Dans le désert médiatique de l'été, l'affaire a fait les choux gras des pigistes de permanence, pas toujours d’une grande rigueur. On a tout lu et son contraire. Jusqu'à croire, jacobinisme aidant, que vu d’en haut c'est la Bourgogne entière qui serait en proie au péril jaune. Au jeu de la surenchère du titre et du raccourci de l’information, le ridicule ne tue pas. Sinon, il y aurait beaucoup de morts parmi nos confrères parisiens.
On compte en revanche sur l'heureux propriétaire de Gevrey pour apporter sa pierre à l’édifice de la Bourgogne et faire ce qu'il faut pour sublimer le site, dans le respect des monuments historiques. Quant aux deux hectares de vignes qui vont avec, ils sont entre de bonnes mains, puisque confiés à l'un des plus grands vignerons du coin.
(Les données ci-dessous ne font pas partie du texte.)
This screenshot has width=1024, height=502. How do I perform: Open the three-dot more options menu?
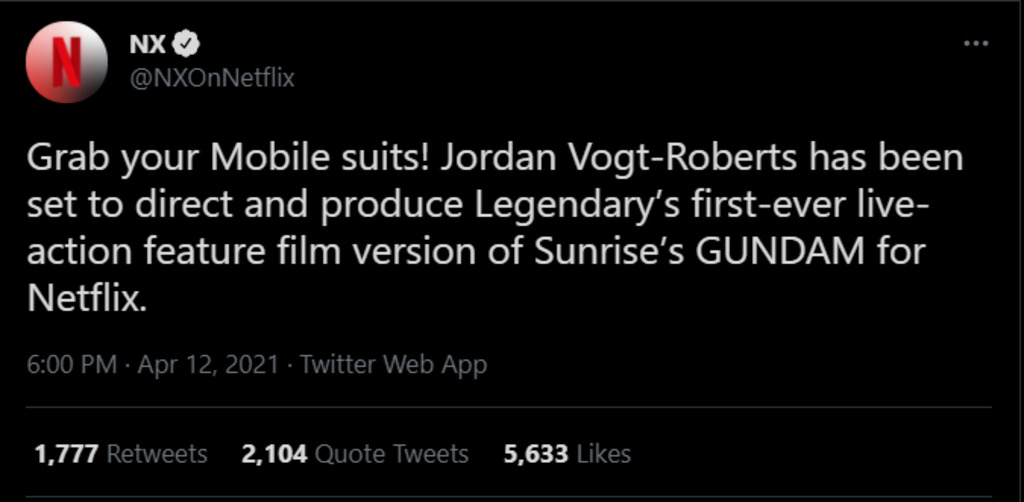point(975,45)
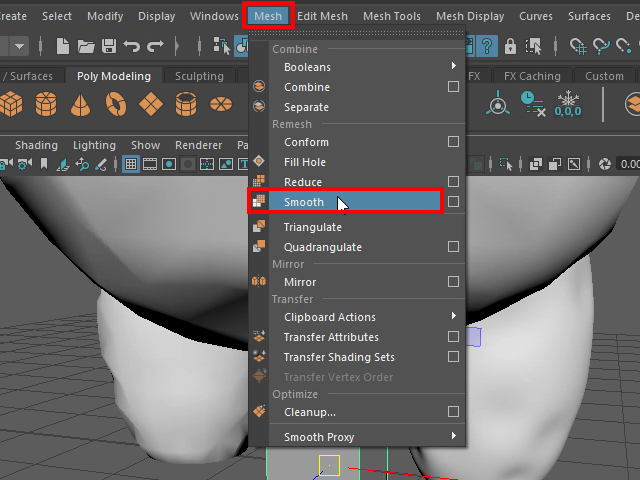Create a polygon cone from the shelf
Screen dimensions: 640x480
click(80, 103)
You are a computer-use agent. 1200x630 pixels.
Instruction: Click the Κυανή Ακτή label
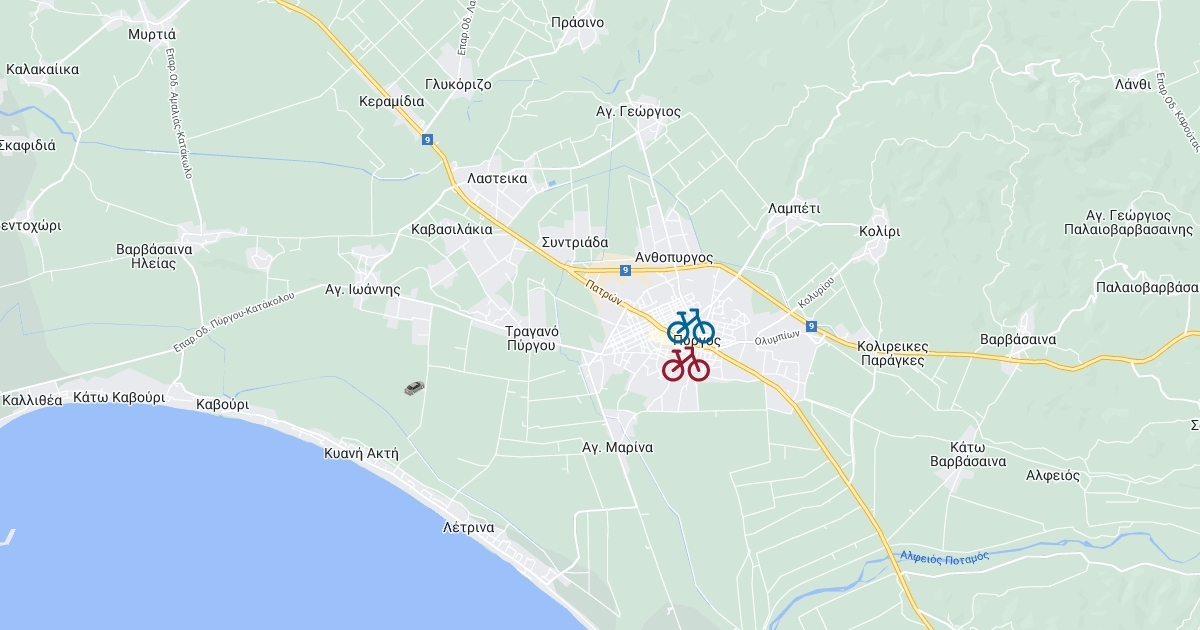point(361,453)
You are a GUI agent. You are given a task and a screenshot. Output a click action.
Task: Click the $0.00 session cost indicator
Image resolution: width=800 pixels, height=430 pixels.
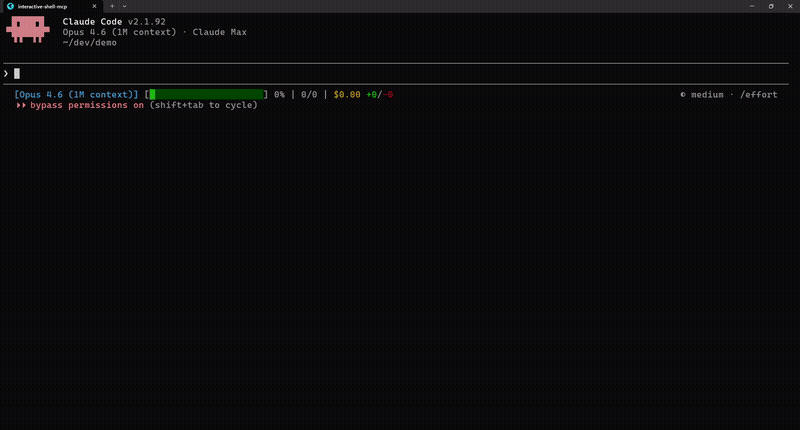click(347, 95)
Tout cela rappelle les élans de vierges effarouchées qui ont accompagné autrefois l'annonce du rachat du château de Chailly par le Japonais Mike Sata. Même son de cloche, plus récemment, avec l'abbaye de la Bussière, reprise par une famille anglaise désireuse d’en faire un établissement haut de gamme. Pour ne pas écrire n'importe quoi, notre rédaction s'était même rendu jusque dans le Sussex, dans l’autre château des Cummings, s’assurant que ces derniers avaient bien les moyens et surtout le goût exigé pour sauver finalement un site que l'Eglise n'avait plus les moyens d'entretenir. Le résultat, on le connaît : tout comme Chailly, La Bussière fait aujourd'hui la fierté de notre industrie touristique. Si on vous dit tout ça, c'est parce que nous allons certainement devoir nous habituer à d'autres changements. Aux dernières nouvelles, par exemple, le château de Gilly serait en passe lui aussi de changer de propriétaire, en même temps que tout le groupe auquel il appartient (Grandes Etapes françaises) et ses huit autres établissements. Selon ces mêmes nouvelles, l'acheteur le plus probable serait un amoureux du patrimoine. Ce qui nous ravit d'avance, tant nous savons que les collectivités n'ont aujourd'hui plus les moyens d'assumer le rôle de gardien de ce patrimoine. Finalement nous avons plus à nous protéger de nous-mêmes que d'éventuelles « invasions » immobilières. Les actes de propriété ne font pas bouger les propriétés. La pierre et la terre sont immuables, ancrées dans une culture et un environnement locaux. Rien ni personne ne saurait les arracher à leurs fondations. Soyez le bienvenu à Gevrey-Chambertin, Monsieur Louis Ng Chi Sing.